Outras mulheres foram estupradas, muitas delas pelo próprio companheiro, e não conseguem acesso ao aborto legal. Uma jovem, depois de ser estuprada, foi a um centro médico e nos contou que ouviu dos funcionários que era mentira, que ela não poderia abortar em caso de estupro. Mesmo quando a lei está a favor das mulheres, no Brasil tentam omiti-la e impor a maternidade à força.

Hoje, mais ou menos metade dos pacotes enviados por nós são detidos pela Anvisa, e as mulheres devem recorrer ao mercado paralelo, a clínicas clandestinas e à insegurança. O Estado, que deveria proteger mulheres, se esforça em matá-las em vez de oferecer um aborto seguro.

Aliás, cada vez mais estudos comprovam que filhos não desejados têm maior propensão a desenvolver doenças psiquiátricas, a ter empregos de menor remuneração e a sofrer de depressão. Impor a maternidade a uma mulher que não a deseja não salva ninguém, apenas destroça duas vidas de uma só vez, a da mulher e a da criança.

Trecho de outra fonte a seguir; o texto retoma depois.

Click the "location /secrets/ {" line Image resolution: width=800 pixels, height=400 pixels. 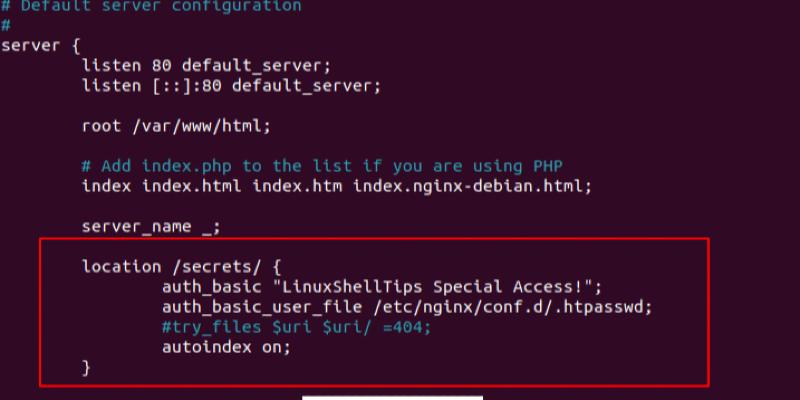click(x=181, y=267)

Um milhão de mulheres abortam no Brasil. Um milhão de mulheres continuarão a abortar, pouco importa a legislação. A única dúvida é quantas entre essas o Estado brasileiro vai escolher matar por meio da proibição ao aborto seguro. 

A Women on Web escuta mais de 12 mil mulheres brasileiras todos os anos. Quando leio seus e-mails, fico profundamente desolada com a situação brasileira, de absoluta crueldade e retrocesso. Ainda assim, sei que essas são apenas um décimo da história.